• _Your goal_: Your answer should be the lines of the data below that contain "Open".

• _Data provided_:
┌──

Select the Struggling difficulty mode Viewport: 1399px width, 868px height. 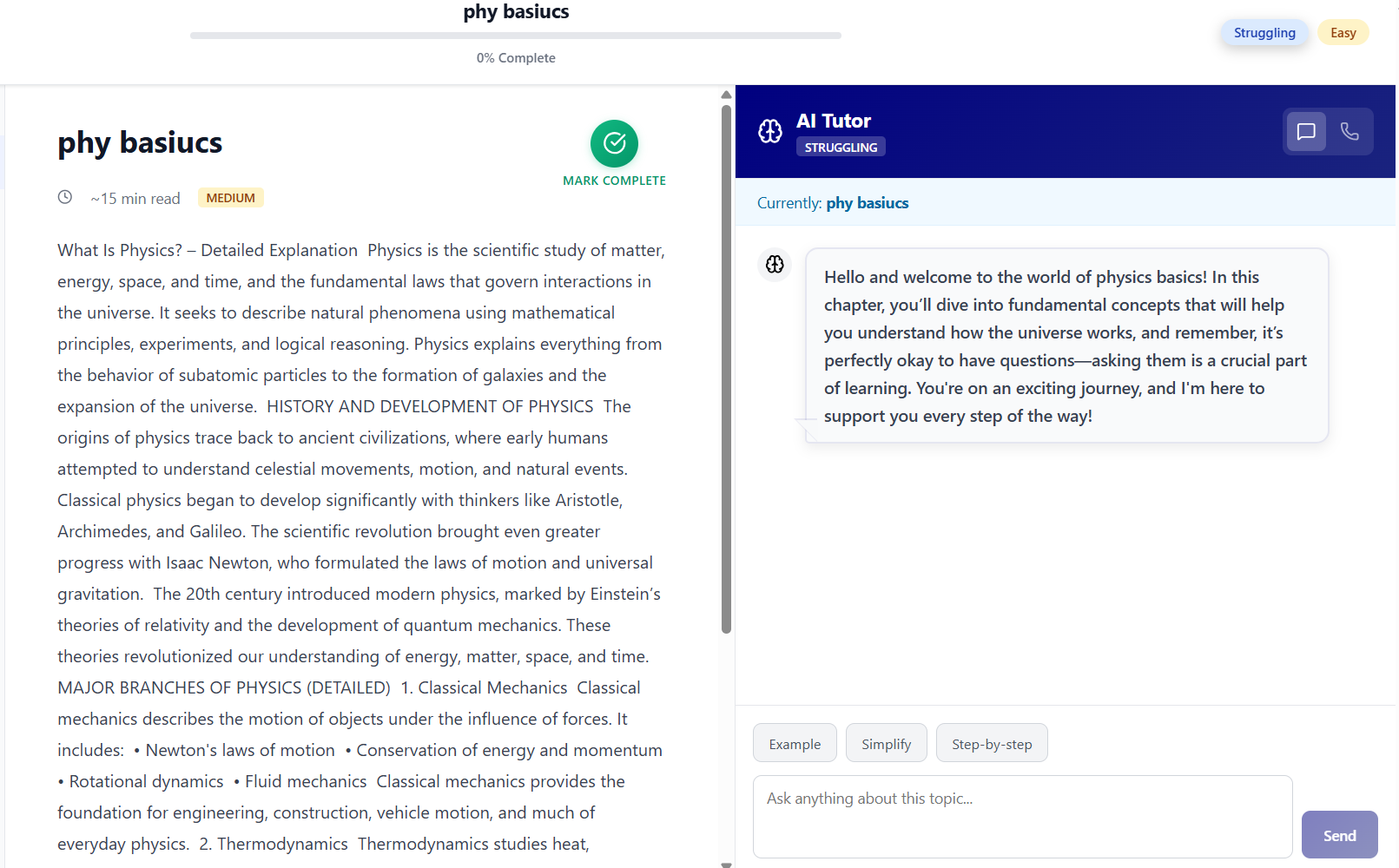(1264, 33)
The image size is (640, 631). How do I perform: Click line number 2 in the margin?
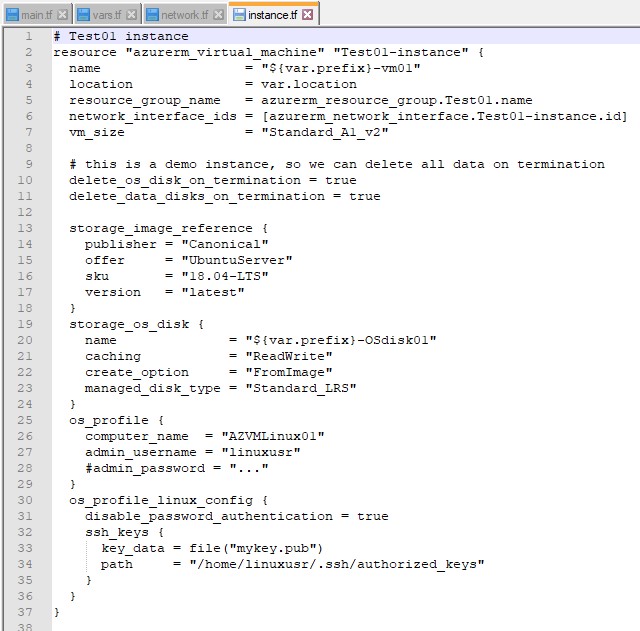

└──
┌──

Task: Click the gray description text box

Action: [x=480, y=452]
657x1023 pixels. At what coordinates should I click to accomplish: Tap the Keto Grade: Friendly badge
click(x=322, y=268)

└──
┌──

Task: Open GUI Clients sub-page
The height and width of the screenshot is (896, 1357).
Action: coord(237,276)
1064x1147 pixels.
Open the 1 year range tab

└──

• _Answer box_:
Task: Open GUI Clients sub-page
Open the 1 year range tab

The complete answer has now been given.